A Washington Post article appeared shortly after Creekmur's death detailing the circumstances of his brain damage, which included an overall shrinking of the brain and loss of tissue in areas of the brain needed for learning and language. 

The seriousness of the danger involved with football was underscored by the Boston University's study of Mike Borich.  Borich never played in the NFL but did play major college football and suffered significant trauma that caused an advanced case of CTE.  He died in 2009 at the age of 42 from drug overdose.  No conclusive connection can be made between his drug use and CTE, though family members told the New York Times they were convinced a correlation exists.

Incidentally, shortly after Duerson's family filed suit in federal court, 11 other former players filed a similar class-action lawsuit against the NFL, which, as of February of 2012, has grown to over 130 former players and families.  Other players have filed individual suits in various states around the country.  Among other complaints, the players accuse "... the league of having used a 'hand-picked committee of physicians' to misrepresent evidence of the effects of head trauma, particularly concussions." 

Several other players are exhibiting early symptoms of CTE, such as memory loss.  Theresa Foley, wife of former Jets quarterback Glenn Foley, described her husband returning from the local grocery store with nothing because he could not remember what he had set out to buy.  He had forgotten he had a list of items in his pocket. 

Clearly, a problem exists.  Critics of the lawsuits filed by former players are quick to point out that football is a violent game and men know the risks of playing when they join the profession.  Additionally, the realm of professional sports is, like any career, considered risk versus reward.  And many players reap large sums of money from playing a children's game, for our entertainment.  Should we now feel sympathetic to the point where we financially reward people who should already have the money to care for themselves?

The deeper implications of brain trauma in professional sports leads to an unnerving possibility, that the management side of the NFL (and other sports) have less concern for players than their ability to generate billions of dollars in revenue.  Yet, I can't entirely blame the NFL for this phenomenon.

The league administration has implemented a large number of changes in the dangerous techniques permitted in game play, including the ban of "head slapping," "horse collar tackles," "helmet to helmet" contact, and "spear tackling."  Moreover, the NFL has implemented heavy suspensions and fines for those who do not comply.  Strangely, the players, coaches, fans, and commentators all cry 'foul' when hefty penalties are imposed for legal tactics.  We call the victims of these illegal moves 'soft,' or denigrate their toughness for not being able to play through injury.  In fact, fans might be the great catalyst in creating a more dangerous game.

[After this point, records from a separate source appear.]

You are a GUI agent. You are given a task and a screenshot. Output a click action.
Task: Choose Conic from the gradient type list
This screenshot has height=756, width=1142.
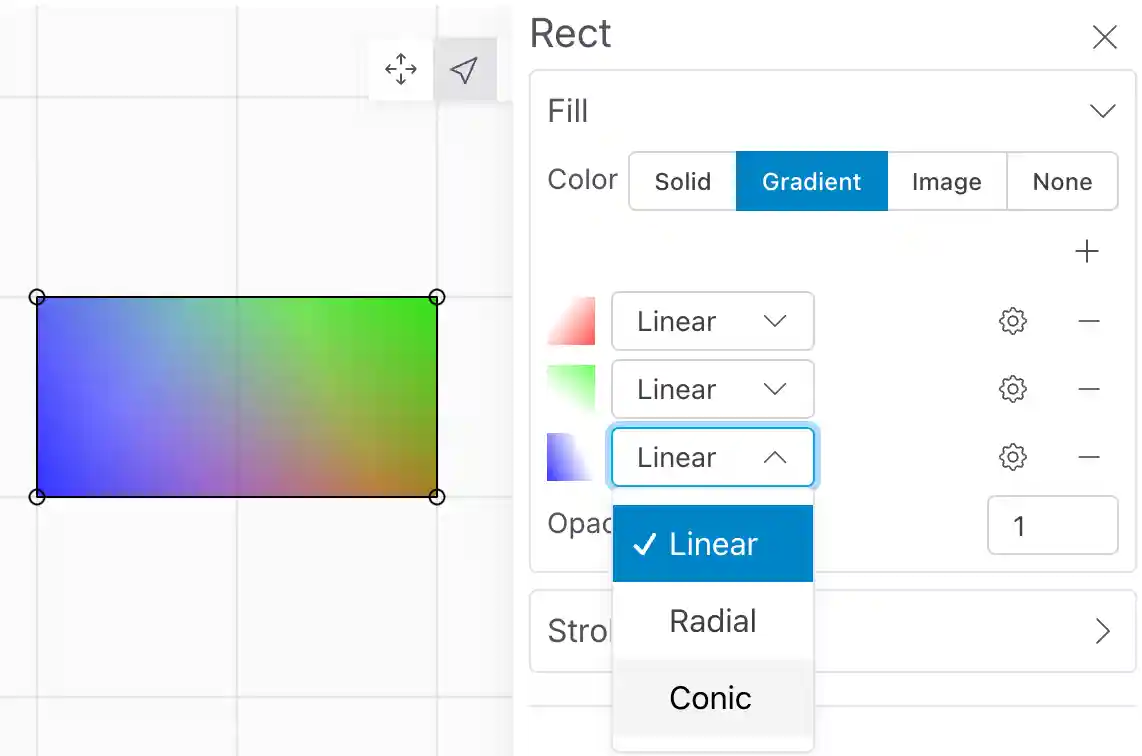click(711, 697)
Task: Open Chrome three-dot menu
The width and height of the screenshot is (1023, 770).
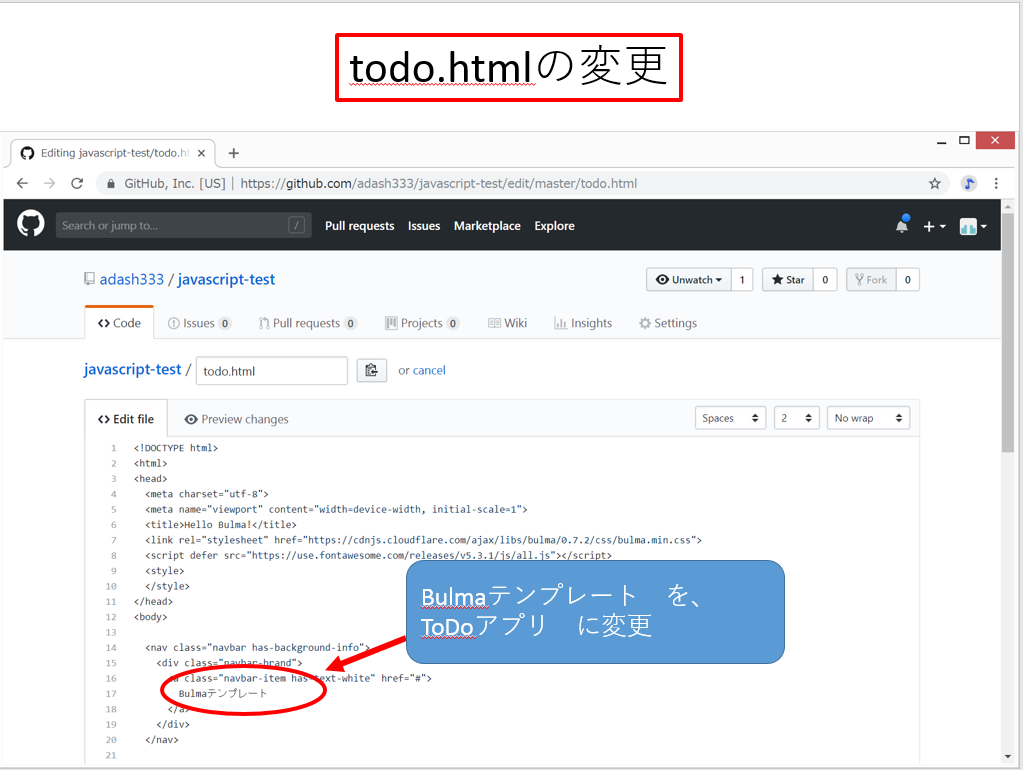Action: click(x=996, y=183)
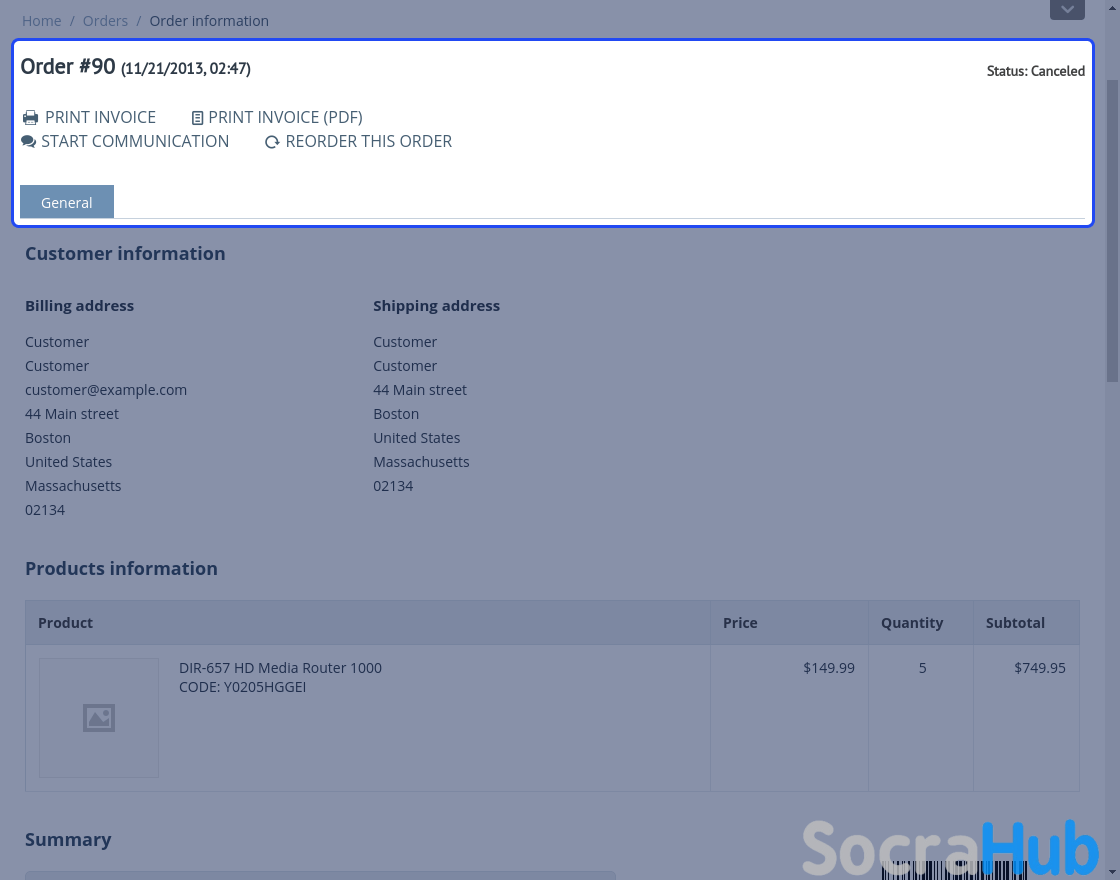Click the circular reorder arrow icon
This screenshot has height=880, width=1120.
click(272, 142)
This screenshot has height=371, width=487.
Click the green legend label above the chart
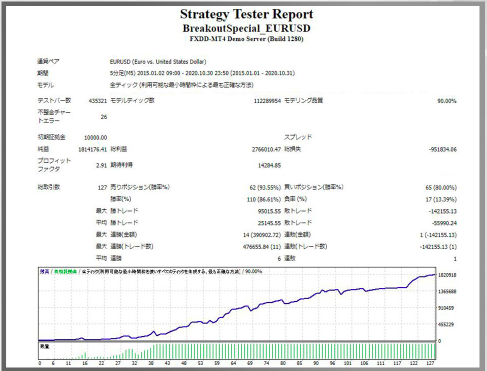[x=65, y=272]
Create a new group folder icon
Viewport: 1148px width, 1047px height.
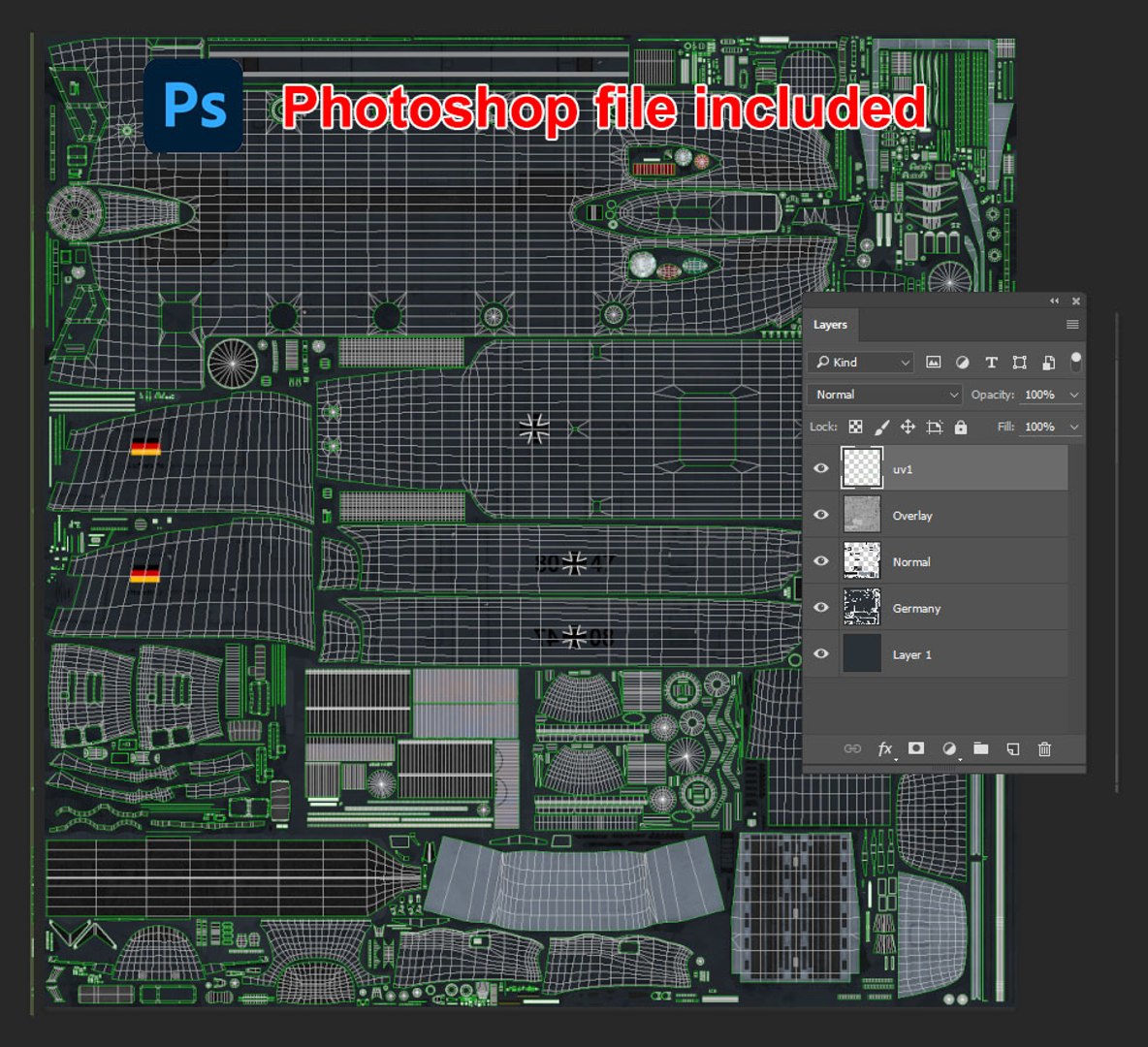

Can society truly place the blame on the NFL when they only give the consumer what they want? 

Fans want the big hits, the violent collisions, "pancake" blocks, running backs absorbing hits and delivering punishment to defenders.  We love it.  This is our entertainment, and players are not people. 
These athletes are our modern day gladiators.  We pay enormous sums of money to see them play in their arena, spend countless hours following news about them, dress in their apparel, and cheer for them relentlessly. 

They bleed, they play injured, and we laud them for it.  And when they are no longer able to compete at that high level, we discard them with little regard for their well-being.

The sport has become less about a great game, and more about business, more about violence.  As a result, the men who play the game we all wished we could have become something less than human  ― mere entertainment.  And the only appropriate description for that, is tragic.